| Yeah I ran across some scaremongers on Twitter 6 months ago who were going on about vaccines (??) And 5G. I had and still have no clue about that. As a real aside, networking everything does definitely have upsides and downsides. Upsides: seamless monitoring, remote control via api, integration across a house/car/phone, remote presence (never worry that door was open, or coffee pot is on, or garage door up). Downsides: DRM at every level, unupdated devices, non-service things are now shorehorned into a service model, you no longer own your possessions, hacking, pay for a plan per device? There's also spectrum discussions with 10-100x devices chattering. That's going to raise noise floors even higher. ----------------------- Relevant edit of where I see IoT going towards: “The door refused to open. It said, “Five cents, please.” He searched his pockets. No more coins; nothing. “I’ll pay you tomorrow,” he told the door. Again he tried the knob. Again it remained locked tight. “What I pay you,” he informed it, “is in the nature of a gratuity; I don’t have to pay you.” “I think otherwise,” the door said. “Look in the purchase contract you signed when you bought this conapt.” In his desk drawer he found the contract; since signing it he had found it necessary to refer to the document many times.
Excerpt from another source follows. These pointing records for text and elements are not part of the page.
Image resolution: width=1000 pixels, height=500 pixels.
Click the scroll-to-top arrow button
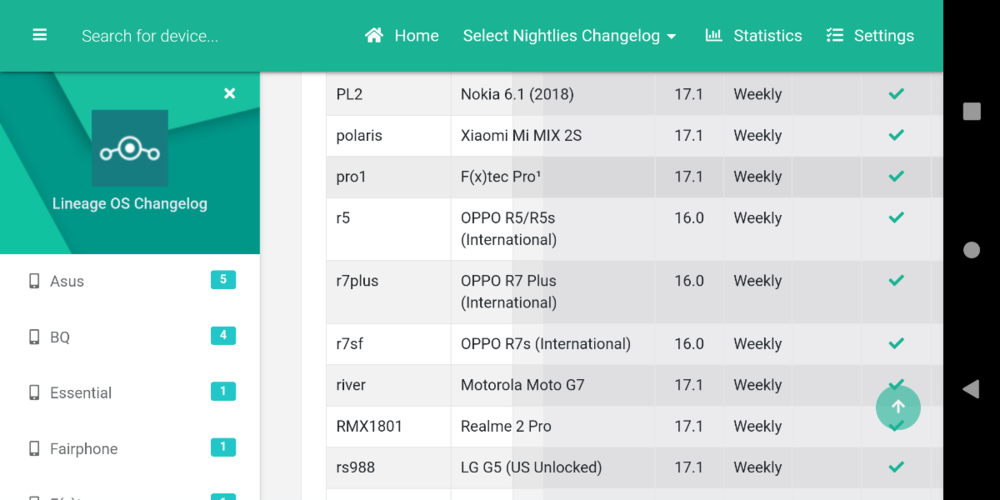pyautogui.click(x=898, y=407)
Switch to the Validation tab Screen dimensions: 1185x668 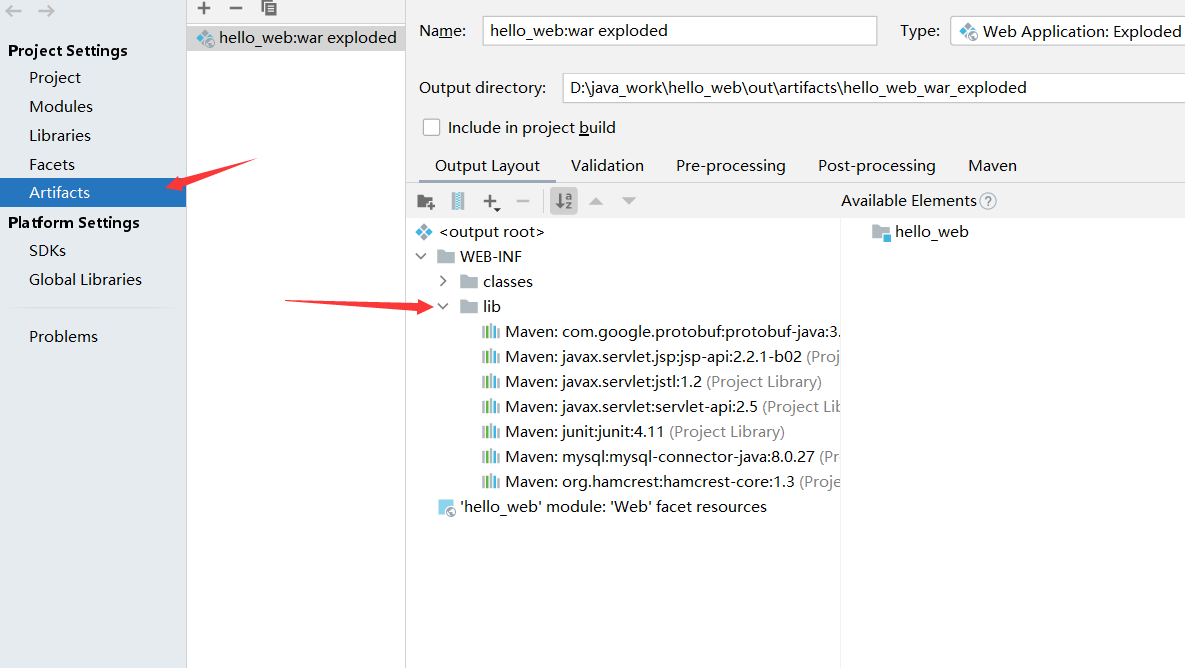(607, 166)
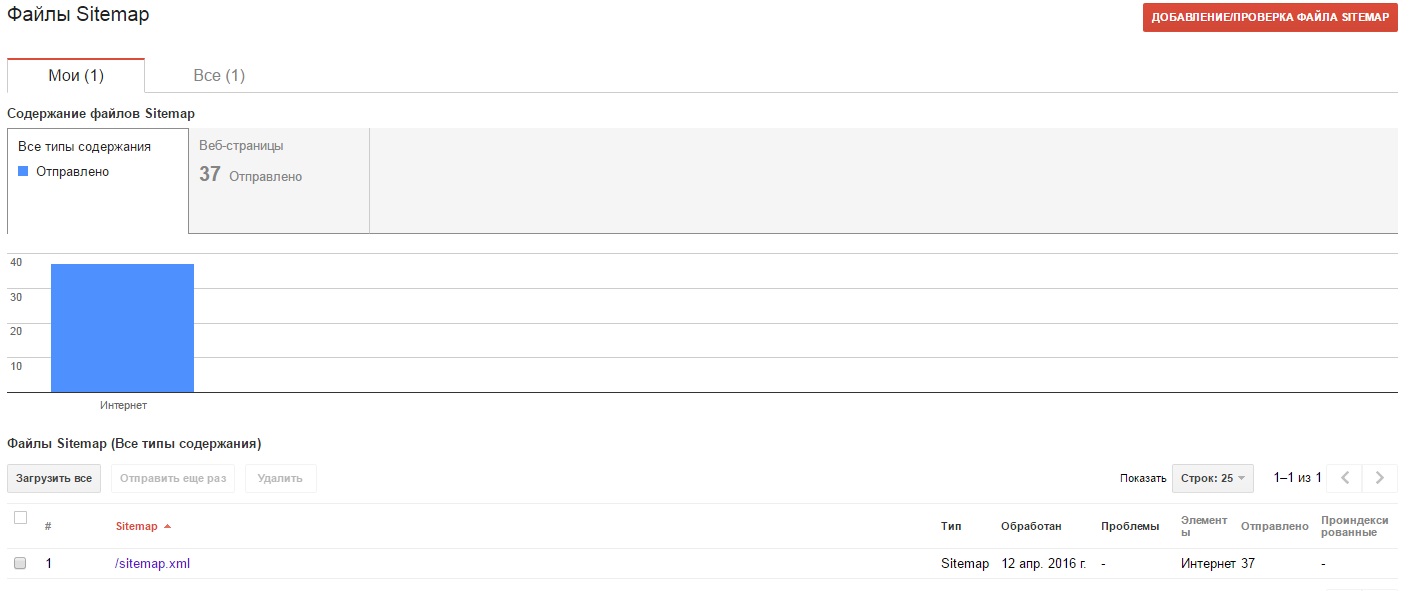The image size is (1416, 591).
Task: Click the Add/Test Sitemap red button
Action: (1269, 18)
Sure enough; payment to his door for opening and shutting constituted a mandatory fee. Not a tip. “You discover I’m right,” the door said. It sounded smug. From the drawer beside the sink Joe Chip got a stainless steel knife; with it he began systematically to unscrew the bolt assembly of his apt’s money-gulping door. “I’ll sue you,” the door said as the first screw fell out. Joe Chip said, “I’ve never been sued by a door. But I guess I can live through it.” --- Phllip K Dick, "Ubik". |
There is very little you can do with a toaster, microwave, or coffee machine while you are not physically present. You can't send toast, coffee, or leftovers over a network. The 'internet of things' isn't useful in and of itself. There has to first be a practical use-case that justifies it.
I haven't had to worry about the coffee pot being on for decades. My $20 coffee pot has a positive temperature coefficient heating element, thermal fuse, and automatic shutoff.